→ **THE RECORDS**
⟨

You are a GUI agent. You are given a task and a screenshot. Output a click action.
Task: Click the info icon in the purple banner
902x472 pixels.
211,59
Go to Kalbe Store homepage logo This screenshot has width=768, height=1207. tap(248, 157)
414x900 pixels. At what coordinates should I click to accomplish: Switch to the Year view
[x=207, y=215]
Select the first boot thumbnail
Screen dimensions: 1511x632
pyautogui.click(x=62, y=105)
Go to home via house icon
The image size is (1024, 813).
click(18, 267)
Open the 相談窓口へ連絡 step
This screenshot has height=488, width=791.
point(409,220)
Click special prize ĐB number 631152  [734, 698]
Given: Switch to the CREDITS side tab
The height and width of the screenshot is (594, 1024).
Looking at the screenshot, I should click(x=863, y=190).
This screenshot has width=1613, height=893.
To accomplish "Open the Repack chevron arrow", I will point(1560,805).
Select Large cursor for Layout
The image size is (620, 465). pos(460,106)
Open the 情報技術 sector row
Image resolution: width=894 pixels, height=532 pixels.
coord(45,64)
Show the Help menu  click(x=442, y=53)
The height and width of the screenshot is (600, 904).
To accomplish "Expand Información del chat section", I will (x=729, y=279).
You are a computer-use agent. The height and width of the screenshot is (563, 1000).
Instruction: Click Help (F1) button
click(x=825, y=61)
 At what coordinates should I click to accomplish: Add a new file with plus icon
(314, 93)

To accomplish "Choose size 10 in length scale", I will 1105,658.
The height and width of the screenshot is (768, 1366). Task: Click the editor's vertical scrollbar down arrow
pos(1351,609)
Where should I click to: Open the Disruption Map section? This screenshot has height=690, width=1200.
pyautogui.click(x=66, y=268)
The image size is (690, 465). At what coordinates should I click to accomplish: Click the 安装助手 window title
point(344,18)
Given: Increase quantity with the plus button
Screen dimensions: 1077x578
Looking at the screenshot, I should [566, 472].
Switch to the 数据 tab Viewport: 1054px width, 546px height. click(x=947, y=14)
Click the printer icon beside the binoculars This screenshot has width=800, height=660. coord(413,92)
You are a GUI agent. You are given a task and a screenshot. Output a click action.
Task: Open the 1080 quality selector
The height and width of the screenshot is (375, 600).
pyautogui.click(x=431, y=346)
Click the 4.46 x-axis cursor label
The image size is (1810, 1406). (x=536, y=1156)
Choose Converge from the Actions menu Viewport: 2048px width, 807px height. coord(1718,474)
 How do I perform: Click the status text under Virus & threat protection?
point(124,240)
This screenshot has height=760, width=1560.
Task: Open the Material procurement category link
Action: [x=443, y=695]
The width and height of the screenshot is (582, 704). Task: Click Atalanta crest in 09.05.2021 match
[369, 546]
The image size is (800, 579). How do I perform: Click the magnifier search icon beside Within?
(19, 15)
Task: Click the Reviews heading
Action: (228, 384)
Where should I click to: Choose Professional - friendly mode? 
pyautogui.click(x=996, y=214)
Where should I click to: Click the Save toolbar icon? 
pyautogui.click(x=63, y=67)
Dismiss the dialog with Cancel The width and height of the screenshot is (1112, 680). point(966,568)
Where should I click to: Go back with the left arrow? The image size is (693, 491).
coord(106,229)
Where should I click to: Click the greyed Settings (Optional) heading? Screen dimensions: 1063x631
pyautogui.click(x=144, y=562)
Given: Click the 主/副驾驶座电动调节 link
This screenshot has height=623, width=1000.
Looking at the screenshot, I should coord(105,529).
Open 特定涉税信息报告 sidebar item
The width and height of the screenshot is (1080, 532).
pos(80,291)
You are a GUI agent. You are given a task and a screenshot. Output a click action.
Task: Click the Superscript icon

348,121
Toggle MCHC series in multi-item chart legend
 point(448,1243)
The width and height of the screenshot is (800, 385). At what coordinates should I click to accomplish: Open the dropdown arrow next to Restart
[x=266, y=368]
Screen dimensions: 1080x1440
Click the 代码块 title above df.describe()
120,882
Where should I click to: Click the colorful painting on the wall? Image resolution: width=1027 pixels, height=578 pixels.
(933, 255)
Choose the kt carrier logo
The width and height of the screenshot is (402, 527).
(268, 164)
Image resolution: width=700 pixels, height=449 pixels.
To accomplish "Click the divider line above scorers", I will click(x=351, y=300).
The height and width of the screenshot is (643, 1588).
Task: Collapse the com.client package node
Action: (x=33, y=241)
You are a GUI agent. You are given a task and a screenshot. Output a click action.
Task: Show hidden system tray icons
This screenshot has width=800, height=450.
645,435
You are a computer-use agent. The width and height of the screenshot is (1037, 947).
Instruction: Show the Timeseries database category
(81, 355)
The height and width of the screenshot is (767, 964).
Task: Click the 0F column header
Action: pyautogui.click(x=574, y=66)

⟩

→ **YOUR INSTRUCTIONS**
Give the whole listing again, character for character.

→ **TASK SOLUTION**
You are a GUI agent. You are given a task and a screenshot. Output a click action.
Task: Click the info icon in the purple banner
902x472 pixels.
211,59
Go to Kalbe Store homepage logo This screenshot has width=768, height=1207. tap(248, 157)
414x900 pixels. At what coordinates should I click to accomplish: Switch to the Year view
[x=207, y=215]
Select the first boot thumbnail
Screen dimensions: 1511x632
pyautogui.click(x=62, y=105)
Go to home via house icon
The image size is (1024, 813).
click(18, 267)
Open the 相談窓口へ連絡 step
This screenshot has height=488, width=791.
point(409,220)
Click special prize ĐB number 631152  [734, 698]
Given: Switch to the CREDITS side tab
The height and width of the screenshot is (594, 1024).
Looking at the screenshot, I should click(x=863, y=190).
This screenshot has width=1613, height=893.
To accomplish "Open the Repack chevron arrow", I will point(1560,805).
Select Large cursor for Layout
The image size is (620, 465). pos(460,106)
Open the 情報技術 sector row
Image resolution: width=894 pixels, height=532 pixels.
coord(45,64)
Show the Help menu  click(x=442, y=53)
The height and width of the screenshot is (600, 904).
To accomplish "Expand Información del chat section", I will (x=729, y=279).
You are a computer-use agent. The height and width of the screenshot is (563, 1000).
Instruction: Click Help (F1) button
click(x=825, y=61)
 At what coordinates should I click to accomplish: Add a new file with plus icon
(314, 93)

To accomplish "Choose size 10 in length scale", I will 1105,658.
The height and width of the screenshot is (768, 1366). Task: Click the editor's vertical scrollbar down arrow
pos(1351,609)
Where should I click to: Open the Disruption Map section? This screenshot has height=690, width=1200.
pyautogui.click(x=66, y=268)
The image size is (690, 465). At what coordinates should I click to accomplish: Click the 安装助手 window title
point(344,18)
Given: Increase quantity with the plus button
Screen dimensions: 1077x578
Looking at the screenshot, I should [566, 472].
Switch to the 数据 tab Viewport: 1054px width, 546px height. click(x=947, y=14)
Click the printer icon beside the binoculars This screenshot has width=800, height=660. coord(413,92)
You are a GUI agent. You are given a task and a screenshot. Output a click action.
Task: Open the 1080 quality selector
The height and width of the screenshot is (375, 600).
pyautogui.click(x=431, y=346)
Click the 4.46 x-axis cursor label
The image size is (1810, 1406). (x=536, y=1156)
Choose Converge from the Actions menu Viewport: 2048px width, 807px height. coord(1718,474)
 How do I perform: Click the status text under Virus & threat protection?
point(124,240)
This screenshot has height=760, width=1560.
Task: Open the Material procurement category link
Action: [x=443, y=695]
The width and height of the screenshot is (582, 704). Task: Click Atalanta crest in 09.05.2021 match
[369, 546]
The image size is (800, 579). How do I perform: Click the magnifier search icon beside Within?
(19, 15)
Task: Click the Reviews heading
Action: (228, 384)
Where should I click to: Choose Professional - friendly mode? 
pyautogui.click(x=996, y=214)
Where should I click to: Click the Save toolbar icon? 
pyautogui.click(x=63, y=67)
Dismiss the dialog with Cancel The width and height of the screenshot is (1112, 680). point(966,568)
Where should I click to: Go back with the left arrow? The image size is (693, 491).
coord(106,229)
Where should I click to: Click the greyed Settings (Optional) heading? Screen dimensions: 1063x631
pyautogui.click(x=144, y=562)
Given: Click the 主/副驾驶座电动调节 link
This screenshot has height=623, width=1000.
Looking at the screenshot, I should coord(105,529).
Open 特定涉税信息报告 sidebar item
The width and height of the screenshot is (1080, 532).
pos(80,291)
You are a GUI agent. You are given a task and a screenshot. Output a click action.
Task: Click the Superscript icon

348,121
Toggle MCHC series in multi-item chart legend
 point(448,1243)
The width and height of the screenshot is (800, 385). At what coordinates should I click to accomplish: Open the dropdown arrow next to Restart
[x=266, y=368]
Screen dimensions: 1080x1440
Click the 代码块 title above df.describe()
120,882
Where should I click to: Click the colorful painting on the wall? Image resolution: width=1027 pixels, height=578 pixels.
(933, 255)
Choose the kt carrier logo
The width and height of the screenshot is (402, 527).
(268, 164)
Image resolution: width=700 pixels, height=449 pixels.
To accomplish "Click the divider line above scorers", I will click(x=351, y=300).
The height and width of the screenshot is (643, 1588).
Task: Collapse the com.client package node
Action: (x=33, y=241)
You are a GUI agent. You are given a task and a screenshot. Output a click action.
Task: Show hidden system tray icons
This screenshot has width=800, height=450.
645,435
You are a computer-use agent. The width and height of the screenshot is (1037, 947).
Instruction: Show the Timeseries database category
(81, 355)
The height and width of the screenshot is (767, 964).
Task: Click the 0F column header
Action: pyautogui.click(x=574, y=66)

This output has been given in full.